Ali hat sich Gedanken gemacht, über die Lebenslängen. In Europa werden die Leute viel älter als hier in Afrika. Bessere gesundheitliche Versorgung natürlich, aber dann würden die Europäer eben auch viel mehr leisten für ihre Gesundheit. Fitness, gesunde Nahrung, das alles werde hier wenig beachtet. Die Europäer würden überhaupt viel mehr für das hiesige Leben aufwenden und nicht an das nächste denken. Die meisten wollten ja nicht einmal an ein Leben danach glauben. „Mungu“, Gott sehe das, und belohne es auch, denn gesund leben gehöre zu den Geboten des Islam, „Mungu“ wolle uns dankbar sehen für das, was wir von ihm erhalten hätten, darin würden seine Landsleute hier meist kläglich versagen. - In Sansibar hingegen, sei neben dem jetzigen Leben eben auch das nächste wichtig, da teile man sich die Zeit auf in Tätigkeiten für das hiesige und auch für das nächste Leben, das sowohl Paradies wie Hölle sein könne. Hier arbeite man weniger für das irdische, dafür aber gleichzeitig auch für das nächste Leben. Deshalb sei es nicht so schlimm, wenn das irdische Dasein kürzer sei als in Europa.

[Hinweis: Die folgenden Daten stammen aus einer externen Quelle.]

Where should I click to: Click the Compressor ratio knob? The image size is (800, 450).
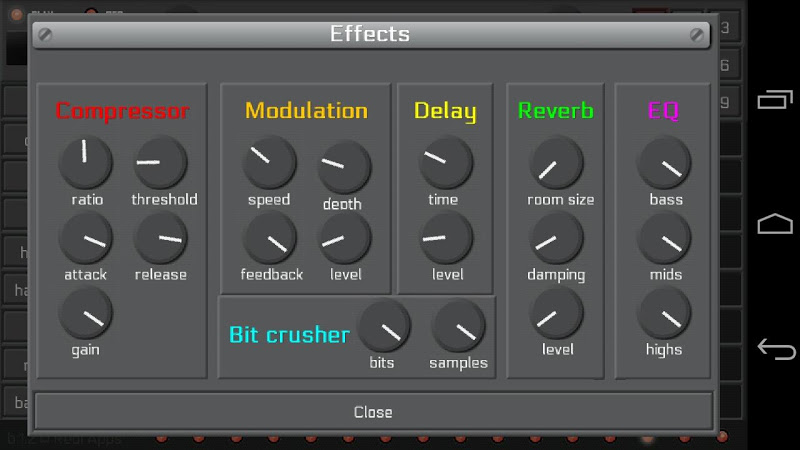85,162
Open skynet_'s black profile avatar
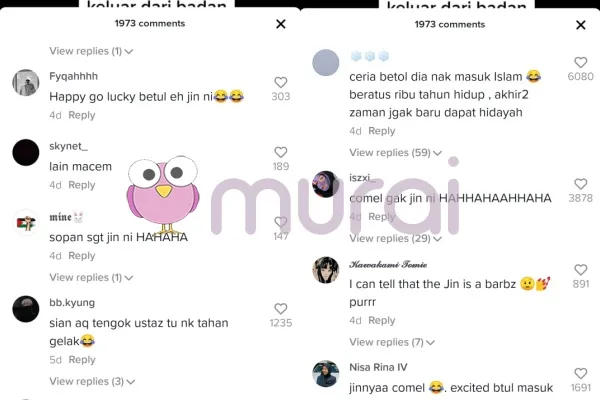 (26, 152)
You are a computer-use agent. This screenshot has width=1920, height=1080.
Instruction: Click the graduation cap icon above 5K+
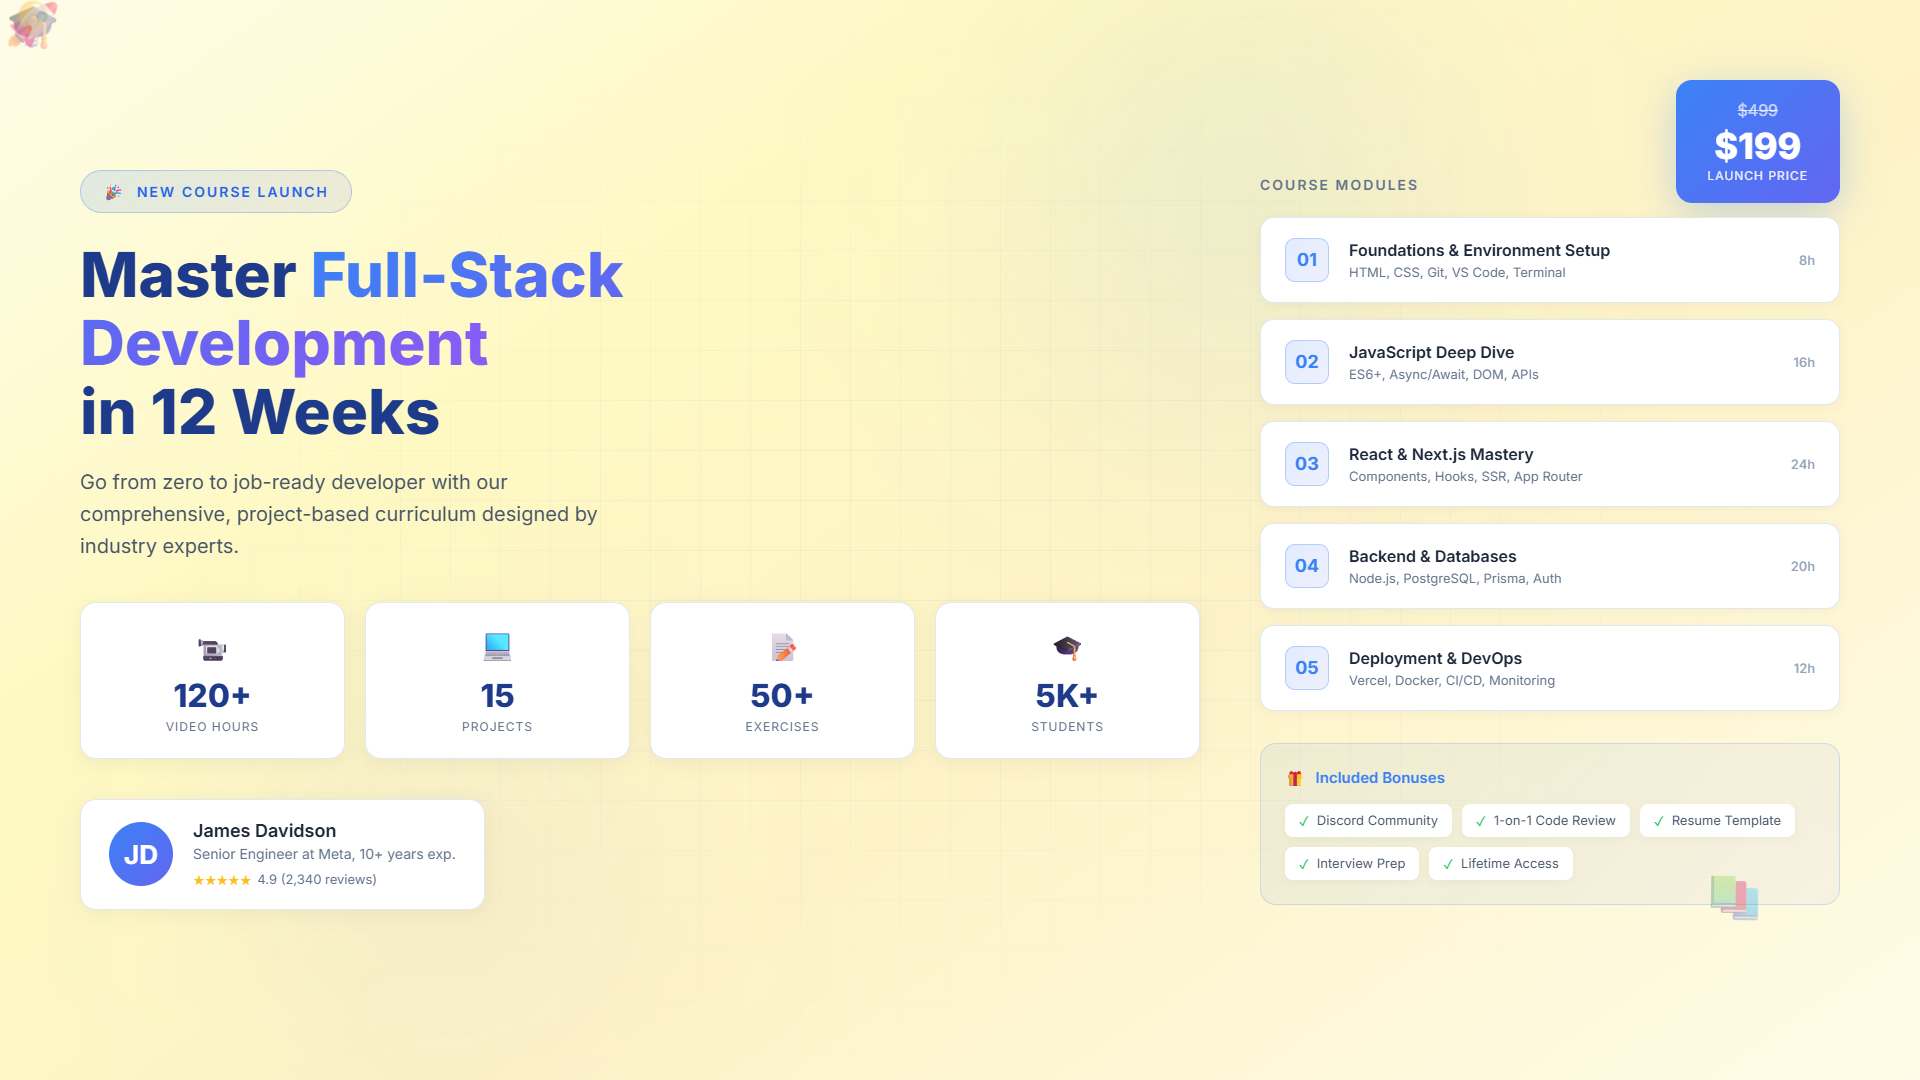click(1067, 648)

Jeder habe so schlussendlich, was er suche.

Zurück zum Regen. Im Moment ist es zwar trocken, doch immer noch sehr finster, und ich kann mir irgendwie vorstellen, dass es drei Regentage werden könnten, wie ich sie vor zwei Jahren einmal hier erlebt habe. Immer wieder heftigste Regengüsse, dazwischen schwacher Regen oder auch trocken, nie Sonne. Danach standen grosse Teile der Vororte unter Wasser. Nur zögerlich flossen die Fluten in den nächsten Tagen wieder ab. Sicherlich sind wir nicht die Einzigen, bei denen etwas Wasser hereingekommen ist, wenige Häuser blieben wohl gänzlich trocken. Und ich frage mich auch, ob unsere Häuser in der Schweiz, der unheimlichen Wucht dieser Wassermassen standhalten würden. Die Kanalisation würde bestimmt ebenfalls versagen. Das führt zu der paradoxen und unheilvollen Situation, dass die Naturgewalten hier den Häusern sehr viel mehr zusetzen als bei uns - umgekehrt aber die Handwerker sehr viel weniger sorgfältig arbeiten als in der Schweiz.